If you go outside at night in Fall or Winter and look at the sky, the most impressive constellation is undoubtedly Orion, the mighty hunter of the stars. His right shoulder is marked by a bright star, visibly red even with the naked eye. That's Betelgeuse. Enjoy it now, before it goes away.
Betelgeuse is a giant, massive star -- it has 20 times the mass of the Sun, and it fills a space as big as the orbit of Jupiter. It's so big that telescopes on Earth can resolve it as a visible disc even though it's more than 600 light years away.

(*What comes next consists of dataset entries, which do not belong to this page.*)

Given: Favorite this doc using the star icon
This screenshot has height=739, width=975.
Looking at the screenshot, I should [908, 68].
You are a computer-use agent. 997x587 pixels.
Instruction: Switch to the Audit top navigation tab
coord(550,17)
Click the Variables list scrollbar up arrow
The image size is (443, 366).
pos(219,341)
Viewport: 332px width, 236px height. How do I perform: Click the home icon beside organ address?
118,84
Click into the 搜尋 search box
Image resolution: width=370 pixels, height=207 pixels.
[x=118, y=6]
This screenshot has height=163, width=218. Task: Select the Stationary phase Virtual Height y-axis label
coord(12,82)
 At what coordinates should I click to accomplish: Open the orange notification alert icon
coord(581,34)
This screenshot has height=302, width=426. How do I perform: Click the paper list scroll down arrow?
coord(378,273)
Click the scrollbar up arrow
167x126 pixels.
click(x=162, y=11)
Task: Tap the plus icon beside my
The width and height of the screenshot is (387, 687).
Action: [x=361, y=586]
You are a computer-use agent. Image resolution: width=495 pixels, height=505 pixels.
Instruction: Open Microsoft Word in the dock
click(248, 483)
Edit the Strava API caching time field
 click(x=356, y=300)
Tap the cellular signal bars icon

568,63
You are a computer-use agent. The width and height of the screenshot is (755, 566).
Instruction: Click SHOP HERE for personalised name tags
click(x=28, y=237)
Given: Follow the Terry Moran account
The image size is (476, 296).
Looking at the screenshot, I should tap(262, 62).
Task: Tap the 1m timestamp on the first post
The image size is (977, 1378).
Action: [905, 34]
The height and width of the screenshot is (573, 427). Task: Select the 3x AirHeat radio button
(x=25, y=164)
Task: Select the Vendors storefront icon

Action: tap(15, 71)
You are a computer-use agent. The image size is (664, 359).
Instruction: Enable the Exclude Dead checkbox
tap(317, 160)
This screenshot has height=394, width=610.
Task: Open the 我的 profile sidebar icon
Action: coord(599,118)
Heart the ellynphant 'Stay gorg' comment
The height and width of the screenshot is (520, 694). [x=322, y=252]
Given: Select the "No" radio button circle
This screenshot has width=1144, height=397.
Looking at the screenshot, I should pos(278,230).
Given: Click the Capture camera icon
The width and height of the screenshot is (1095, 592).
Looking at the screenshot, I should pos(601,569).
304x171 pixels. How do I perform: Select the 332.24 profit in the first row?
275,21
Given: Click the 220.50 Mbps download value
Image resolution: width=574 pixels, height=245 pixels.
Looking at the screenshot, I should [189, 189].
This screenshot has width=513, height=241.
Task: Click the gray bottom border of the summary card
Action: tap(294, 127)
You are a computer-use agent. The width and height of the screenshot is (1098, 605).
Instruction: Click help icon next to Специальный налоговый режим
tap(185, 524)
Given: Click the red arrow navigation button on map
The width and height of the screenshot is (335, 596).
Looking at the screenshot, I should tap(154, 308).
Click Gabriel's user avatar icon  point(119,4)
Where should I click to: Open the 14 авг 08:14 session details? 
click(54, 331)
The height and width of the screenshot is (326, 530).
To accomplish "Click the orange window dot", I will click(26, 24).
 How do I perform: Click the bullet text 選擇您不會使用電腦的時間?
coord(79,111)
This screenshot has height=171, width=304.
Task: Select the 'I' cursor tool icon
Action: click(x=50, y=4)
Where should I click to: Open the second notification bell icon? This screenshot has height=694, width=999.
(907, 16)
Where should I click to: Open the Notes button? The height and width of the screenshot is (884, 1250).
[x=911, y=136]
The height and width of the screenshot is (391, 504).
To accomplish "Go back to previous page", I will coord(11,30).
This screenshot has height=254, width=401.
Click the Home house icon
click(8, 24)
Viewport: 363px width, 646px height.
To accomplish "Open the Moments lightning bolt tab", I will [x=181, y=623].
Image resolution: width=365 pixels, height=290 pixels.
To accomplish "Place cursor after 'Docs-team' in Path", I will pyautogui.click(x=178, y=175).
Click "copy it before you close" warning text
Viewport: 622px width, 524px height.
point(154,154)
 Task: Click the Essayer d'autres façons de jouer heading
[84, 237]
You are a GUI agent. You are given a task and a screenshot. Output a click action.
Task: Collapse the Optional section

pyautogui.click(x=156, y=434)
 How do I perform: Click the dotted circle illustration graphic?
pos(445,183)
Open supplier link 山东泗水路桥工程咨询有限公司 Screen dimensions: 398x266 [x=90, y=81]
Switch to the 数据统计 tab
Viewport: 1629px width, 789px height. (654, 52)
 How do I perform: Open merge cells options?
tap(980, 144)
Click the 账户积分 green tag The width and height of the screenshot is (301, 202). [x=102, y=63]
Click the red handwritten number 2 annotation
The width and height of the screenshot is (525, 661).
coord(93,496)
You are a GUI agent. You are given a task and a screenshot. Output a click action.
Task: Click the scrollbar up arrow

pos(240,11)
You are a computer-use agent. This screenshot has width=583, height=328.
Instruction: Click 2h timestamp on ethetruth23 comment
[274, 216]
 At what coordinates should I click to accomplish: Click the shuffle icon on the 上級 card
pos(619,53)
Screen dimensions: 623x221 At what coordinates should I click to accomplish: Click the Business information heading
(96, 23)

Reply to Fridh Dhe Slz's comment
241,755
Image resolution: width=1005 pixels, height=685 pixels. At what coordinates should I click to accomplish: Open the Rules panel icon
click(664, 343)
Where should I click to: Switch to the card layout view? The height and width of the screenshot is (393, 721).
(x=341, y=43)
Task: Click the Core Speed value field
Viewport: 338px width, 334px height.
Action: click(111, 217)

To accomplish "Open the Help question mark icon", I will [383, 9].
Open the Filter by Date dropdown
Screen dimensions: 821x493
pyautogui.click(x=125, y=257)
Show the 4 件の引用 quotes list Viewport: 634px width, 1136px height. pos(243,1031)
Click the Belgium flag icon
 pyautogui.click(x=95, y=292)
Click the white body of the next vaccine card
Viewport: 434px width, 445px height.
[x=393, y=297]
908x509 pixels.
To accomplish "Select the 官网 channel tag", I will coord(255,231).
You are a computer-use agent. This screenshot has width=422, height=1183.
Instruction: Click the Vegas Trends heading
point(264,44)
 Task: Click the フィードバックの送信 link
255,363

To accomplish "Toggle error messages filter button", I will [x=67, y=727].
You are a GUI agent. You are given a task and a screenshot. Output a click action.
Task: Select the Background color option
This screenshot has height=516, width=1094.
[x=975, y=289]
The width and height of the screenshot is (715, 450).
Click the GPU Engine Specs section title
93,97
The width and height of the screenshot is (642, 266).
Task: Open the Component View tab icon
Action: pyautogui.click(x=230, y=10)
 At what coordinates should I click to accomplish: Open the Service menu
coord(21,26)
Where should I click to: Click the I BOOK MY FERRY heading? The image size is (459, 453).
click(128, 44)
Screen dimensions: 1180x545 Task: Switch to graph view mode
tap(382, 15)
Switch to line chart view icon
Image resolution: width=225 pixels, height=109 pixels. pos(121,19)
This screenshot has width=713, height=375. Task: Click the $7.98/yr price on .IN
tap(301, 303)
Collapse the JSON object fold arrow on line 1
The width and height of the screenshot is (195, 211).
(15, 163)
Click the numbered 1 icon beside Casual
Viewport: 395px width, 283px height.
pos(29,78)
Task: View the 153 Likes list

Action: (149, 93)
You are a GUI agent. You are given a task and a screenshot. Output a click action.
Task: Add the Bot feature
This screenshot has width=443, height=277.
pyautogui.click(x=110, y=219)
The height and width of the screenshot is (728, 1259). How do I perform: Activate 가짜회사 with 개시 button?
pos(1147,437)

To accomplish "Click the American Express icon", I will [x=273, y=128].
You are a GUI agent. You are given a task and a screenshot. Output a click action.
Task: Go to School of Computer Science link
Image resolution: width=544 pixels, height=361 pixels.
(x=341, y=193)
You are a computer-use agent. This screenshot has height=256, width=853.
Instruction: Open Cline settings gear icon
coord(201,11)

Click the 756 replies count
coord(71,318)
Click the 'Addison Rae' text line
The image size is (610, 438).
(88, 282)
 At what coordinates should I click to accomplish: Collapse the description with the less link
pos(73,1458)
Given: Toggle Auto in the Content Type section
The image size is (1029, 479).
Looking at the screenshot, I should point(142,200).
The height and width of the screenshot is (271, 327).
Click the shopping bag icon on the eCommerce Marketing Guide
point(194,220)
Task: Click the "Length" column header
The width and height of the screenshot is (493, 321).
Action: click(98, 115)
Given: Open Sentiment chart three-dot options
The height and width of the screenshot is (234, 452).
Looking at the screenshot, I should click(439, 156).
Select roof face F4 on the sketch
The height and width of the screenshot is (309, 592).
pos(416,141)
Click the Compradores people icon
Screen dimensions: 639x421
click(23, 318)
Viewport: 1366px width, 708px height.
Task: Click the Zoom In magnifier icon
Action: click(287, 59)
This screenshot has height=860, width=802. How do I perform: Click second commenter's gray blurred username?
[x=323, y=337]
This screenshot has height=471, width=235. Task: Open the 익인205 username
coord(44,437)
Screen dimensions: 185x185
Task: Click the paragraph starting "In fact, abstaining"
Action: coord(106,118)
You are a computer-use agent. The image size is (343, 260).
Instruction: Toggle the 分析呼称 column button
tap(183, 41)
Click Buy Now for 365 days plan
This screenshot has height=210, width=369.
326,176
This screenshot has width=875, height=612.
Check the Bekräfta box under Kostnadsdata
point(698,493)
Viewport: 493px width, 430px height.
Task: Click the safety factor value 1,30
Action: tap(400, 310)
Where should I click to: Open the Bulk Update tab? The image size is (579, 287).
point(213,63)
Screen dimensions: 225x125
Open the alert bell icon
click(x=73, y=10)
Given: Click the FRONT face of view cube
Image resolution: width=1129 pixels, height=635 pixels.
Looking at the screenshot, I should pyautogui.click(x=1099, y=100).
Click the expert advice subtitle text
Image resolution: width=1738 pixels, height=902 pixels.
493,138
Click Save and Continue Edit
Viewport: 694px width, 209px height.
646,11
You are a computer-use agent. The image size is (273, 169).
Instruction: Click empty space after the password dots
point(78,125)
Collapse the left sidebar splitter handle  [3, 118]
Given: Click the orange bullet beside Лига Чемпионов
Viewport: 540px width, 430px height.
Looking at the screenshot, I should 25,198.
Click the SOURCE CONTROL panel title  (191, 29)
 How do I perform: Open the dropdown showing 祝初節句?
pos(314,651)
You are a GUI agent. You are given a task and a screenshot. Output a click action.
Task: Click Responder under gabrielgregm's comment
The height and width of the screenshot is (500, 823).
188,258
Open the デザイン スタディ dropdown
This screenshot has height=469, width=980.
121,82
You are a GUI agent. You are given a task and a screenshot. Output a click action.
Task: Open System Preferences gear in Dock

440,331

Oh, and it's shrinking. Betelgeuse's diameter has shrunk by 15 percent since 1993. This may be part of some long-term fluctuation -- the star pulsates and huffs and puffs constantly -- or it could be the beginning of the end. Massive stars like Betelgeuse don't live long. They shine brightly and burn through their hydrogen fuel at a terrific rate. As they run out of hydrogen they swell, turning into huge red giants. Kind of like Betelgeuse is now. And then they start fluctuating, blowing off material. Kind of like Betelgeuse. And then . . .
Bang!
We'll all know if it happens. Betelgeuse will outshine everything but the Sun for a time. Right now Orion is next to the Sun in the sky, drowned out by sunlight, but a supernova would be visible even during the day. The last naked-eye supernova was Kepler's Star in 1604, and that was 50 times more distant. Fortunately Betelgeuse is too distant to sterilize the Earth with a blast of deadly gamma radiation, but the storm of particles released by a dying giant might be as bad as a big solar flare event -- bright auroras, communications interference, maybe even radiation damage to electronic systems on the ground. So be sure to back up your files on a CD-ROM soon, and keep watching the skies!